[Excerpted passage]
FAIRLESS HILLS, PA (AP) — Investors fled drug developer BioMarin in droves on Wednesday, driving shares down by a third after U.S. regulators rejected the company’s potentially game-changing gene therapy for hemophilia A patients.
The rejection late Tuesday by the U.S. Food and Drug Administration means the San Rafael, California-based company will have to complete an ongoing late-stage patient study, delaying possible approval for a couple years.
The therapy, which could have freed hemophilia A patients from frequent infusions of a blood-clotting therapy to prevent dangerous internal bleeding, had been highly anticipated by doctors, patients and investors.
Called valoctocogene roxaparvovec, or valrox for short, it would have been the first gene therapy approved in the U.S. for any type of hemophilia, a rare, genetic bleeding disorder in which people don’t have enough of a clotting protein called Factor VIII and repeatedly suffer internal bleeding.
Biomarin’s therapy was meant to free patients with severe hemophilia A from 100 to 150 IV infusions of Factor VII per year to prevent painful, spontaneous bleeding into joints and muscles, which can cause permanent damage to them.
However, questions about whether the therapy would work for a lifetime or just several years arose recently, amid rumors that Biomarin might set a price tag as high as $3 million per patient.
In midday trading, Biomarin Pharmaceutical Inc. shares plunged $40.33, or just over 34%, at $78.21.

[Work to complete]
From the article on the FDA turning down BioMarin's hemophilia gene therapy, extract the stretch from "FAIRLESS HILLS, PA" through "a couple years.". The items after this article were taken from a different source.

[Listed entries]
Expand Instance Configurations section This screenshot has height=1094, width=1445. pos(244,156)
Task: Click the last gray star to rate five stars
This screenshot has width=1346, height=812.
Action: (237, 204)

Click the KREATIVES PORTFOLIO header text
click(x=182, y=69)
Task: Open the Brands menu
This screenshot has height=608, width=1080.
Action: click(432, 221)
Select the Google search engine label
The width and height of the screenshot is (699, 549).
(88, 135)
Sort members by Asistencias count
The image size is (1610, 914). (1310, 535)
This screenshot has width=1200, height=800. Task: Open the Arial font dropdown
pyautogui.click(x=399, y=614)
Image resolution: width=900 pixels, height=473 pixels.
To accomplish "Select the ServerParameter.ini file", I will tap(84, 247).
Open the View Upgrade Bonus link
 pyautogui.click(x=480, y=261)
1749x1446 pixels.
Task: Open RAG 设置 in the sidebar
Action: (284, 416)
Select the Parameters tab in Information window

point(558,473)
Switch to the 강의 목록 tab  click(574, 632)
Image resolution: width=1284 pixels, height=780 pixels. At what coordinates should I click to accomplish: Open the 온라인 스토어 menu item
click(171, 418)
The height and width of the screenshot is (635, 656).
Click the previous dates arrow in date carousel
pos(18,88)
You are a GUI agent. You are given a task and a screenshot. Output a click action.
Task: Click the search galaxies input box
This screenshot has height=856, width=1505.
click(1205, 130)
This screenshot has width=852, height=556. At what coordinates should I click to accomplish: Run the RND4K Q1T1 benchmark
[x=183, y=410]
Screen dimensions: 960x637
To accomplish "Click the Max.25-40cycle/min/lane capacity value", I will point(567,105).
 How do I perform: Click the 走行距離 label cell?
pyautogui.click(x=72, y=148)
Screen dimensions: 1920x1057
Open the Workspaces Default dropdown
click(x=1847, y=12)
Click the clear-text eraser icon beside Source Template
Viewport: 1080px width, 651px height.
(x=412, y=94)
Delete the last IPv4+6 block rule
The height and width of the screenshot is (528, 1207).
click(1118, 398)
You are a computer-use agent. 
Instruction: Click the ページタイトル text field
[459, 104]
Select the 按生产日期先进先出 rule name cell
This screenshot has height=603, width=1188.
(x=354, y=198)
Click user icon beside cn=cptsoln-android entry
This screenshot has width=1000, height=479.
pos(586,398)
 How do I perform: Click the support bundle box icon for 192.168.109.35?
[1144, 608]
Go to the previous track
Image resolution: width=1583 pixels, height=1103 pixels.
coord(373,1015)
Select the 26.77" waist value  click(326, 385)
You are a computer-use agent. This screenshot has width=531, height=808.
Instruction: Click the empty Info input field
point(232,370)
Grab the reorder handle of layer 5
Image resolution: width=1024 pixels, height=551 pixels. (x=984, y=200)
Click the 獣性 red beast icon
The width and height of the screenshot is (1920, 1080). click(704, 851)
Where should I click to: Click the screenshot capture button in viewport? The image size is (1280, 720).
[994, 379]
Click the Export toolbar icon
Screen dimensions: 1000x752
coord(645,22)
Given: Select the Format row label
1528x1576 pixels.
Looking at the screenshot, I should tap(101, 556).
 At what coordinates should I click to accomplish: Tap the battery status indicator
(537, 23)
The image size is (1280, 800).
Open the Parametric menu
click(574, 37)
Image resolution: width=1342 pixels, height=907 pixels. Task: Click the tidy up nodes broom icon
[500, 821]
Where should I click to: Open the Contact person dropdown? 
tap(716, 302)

[Task result]
FAIRLESS HILLS, PA (AP) — Investors fled drug developer BioMarin in droves on Wednesday, driving shares down by a third after U.S. regulators rejected the company’s potentially game-changing gene therapy for hemophilia A patients.
The rejection late Tuesday by the U.S. Food and Drug Administration means the San Rafael, California-based company will have to complete an ongoing late-stage patient study, delaying possible approval for a couple years.